For the entries that follow, tally the lines holding the string "height". Give the total and nothing else.
━━━ Input for this task ━━━
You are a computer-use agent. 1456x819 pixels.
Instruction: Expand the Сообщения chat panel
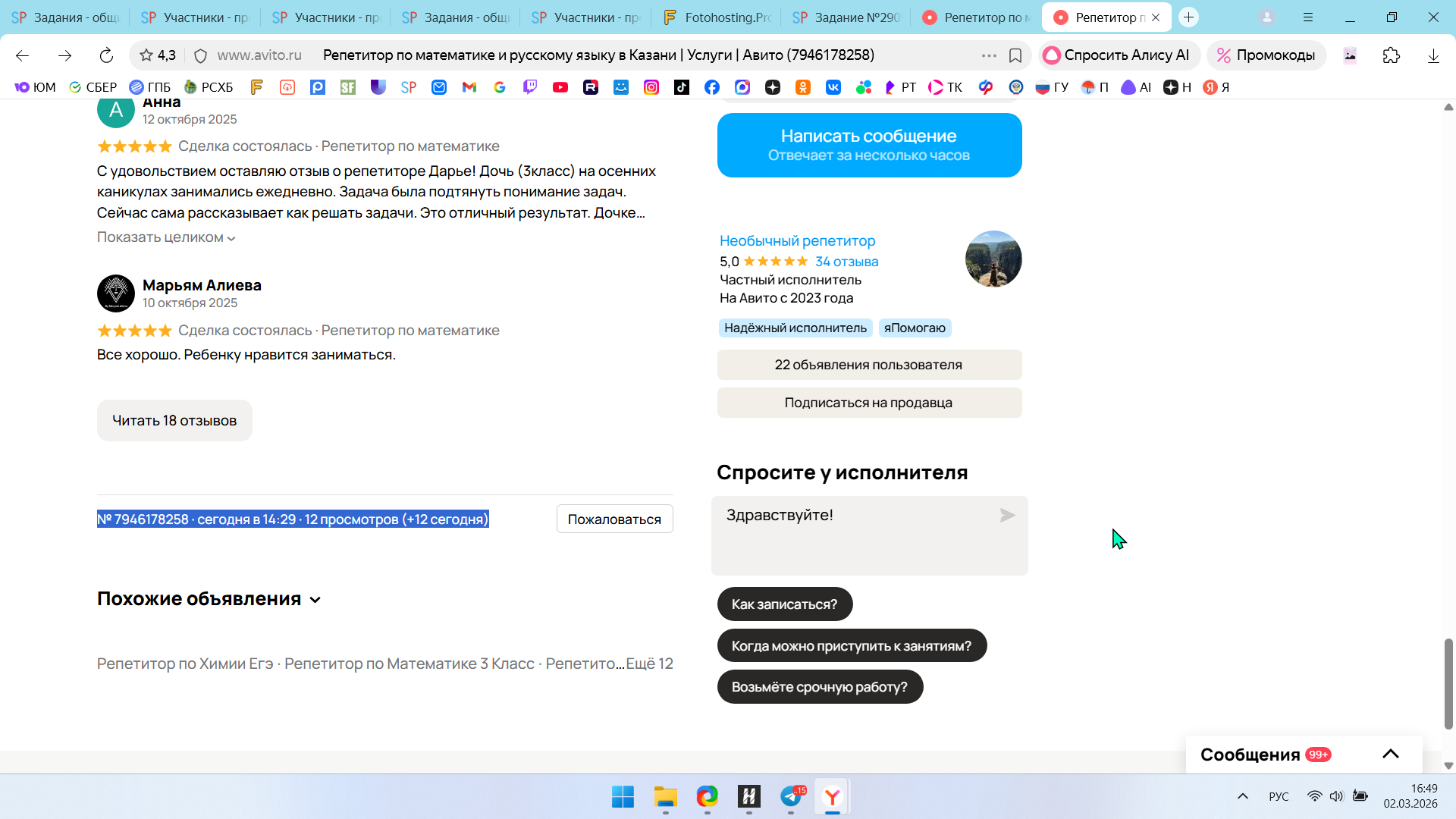point(1390,754)
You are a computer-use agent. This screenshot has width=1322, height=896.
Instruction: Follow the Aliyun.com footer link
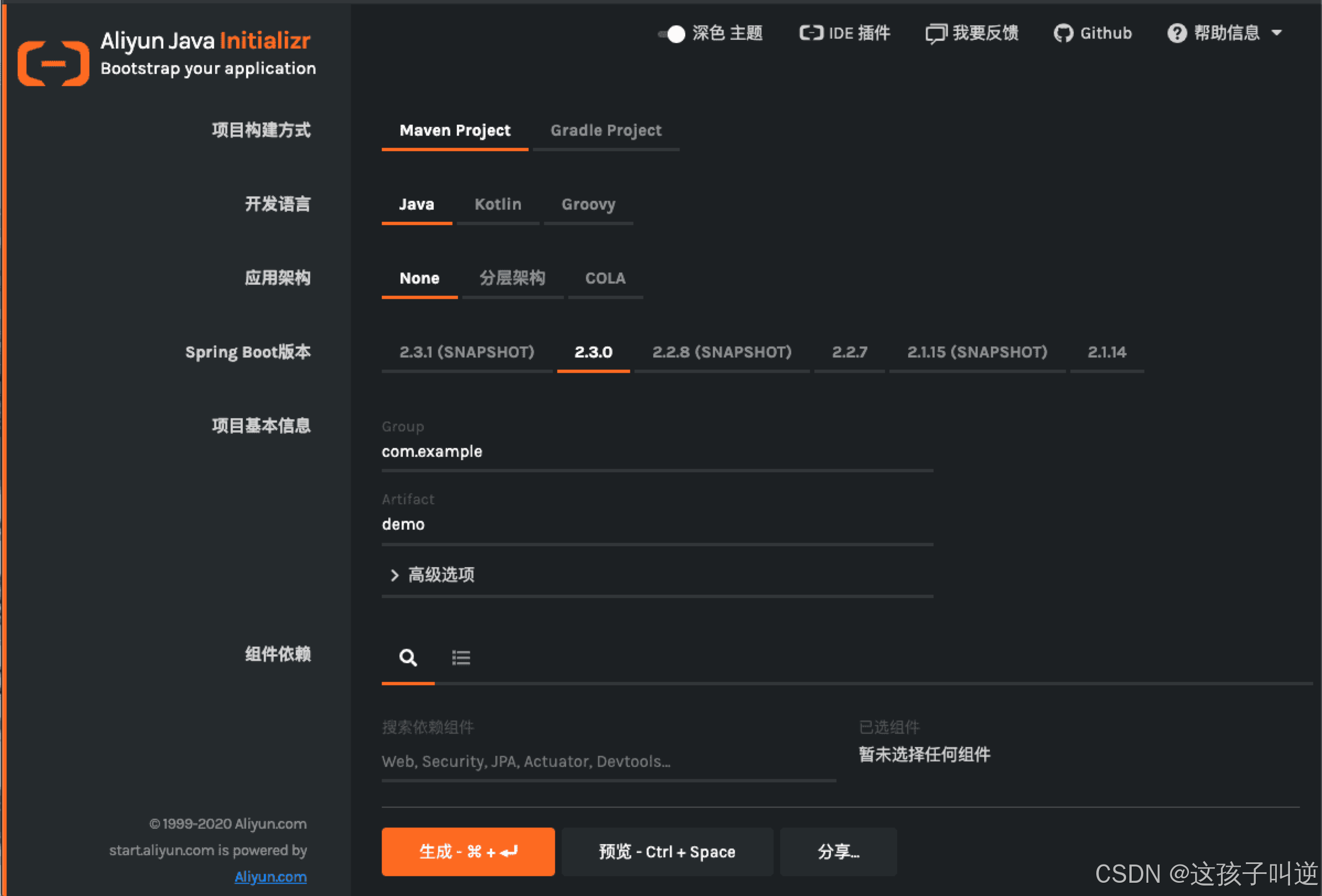pos(270,877)
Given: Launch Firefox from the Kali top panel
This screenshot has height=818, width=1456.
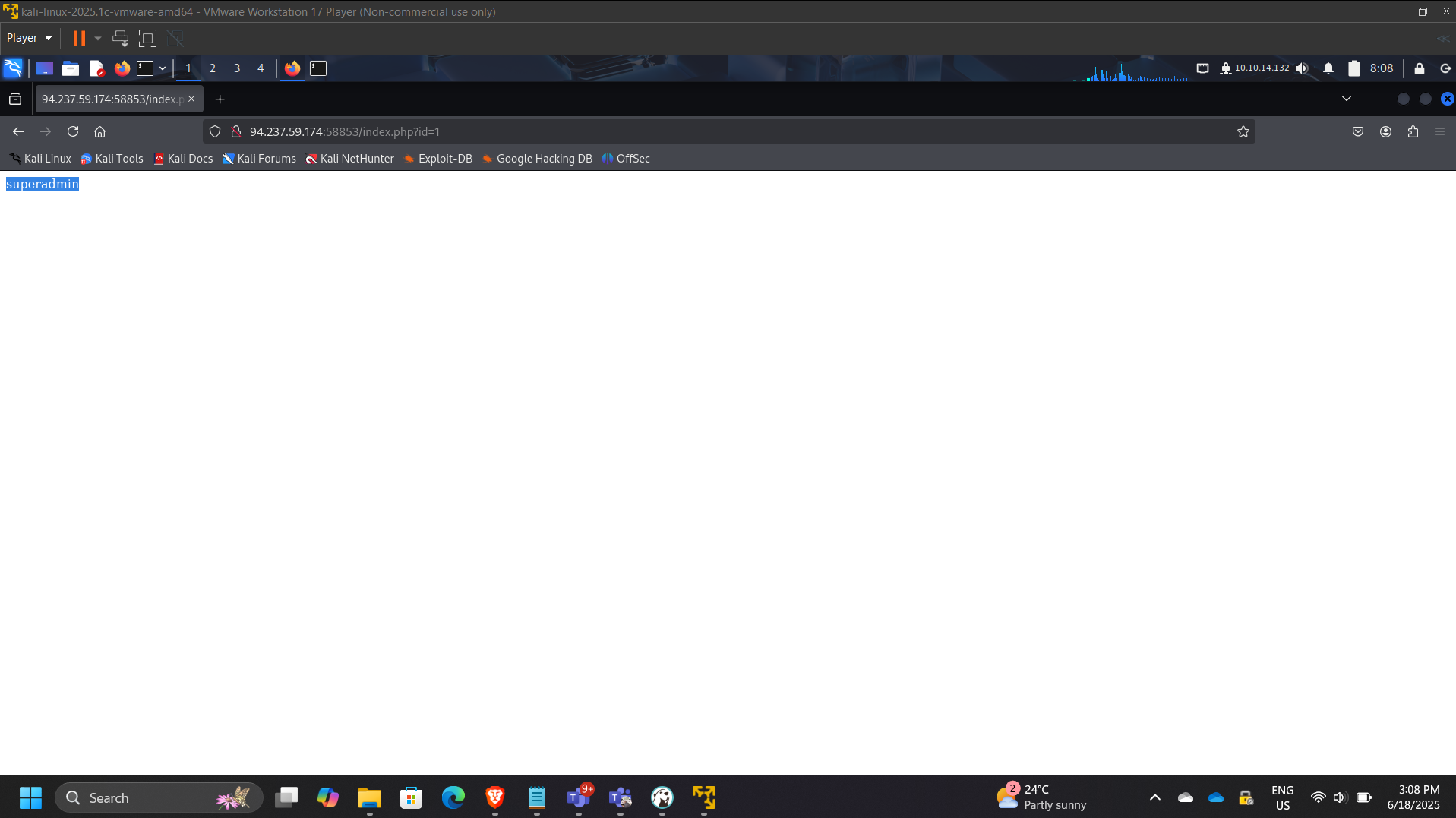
━━━
> Solution: 2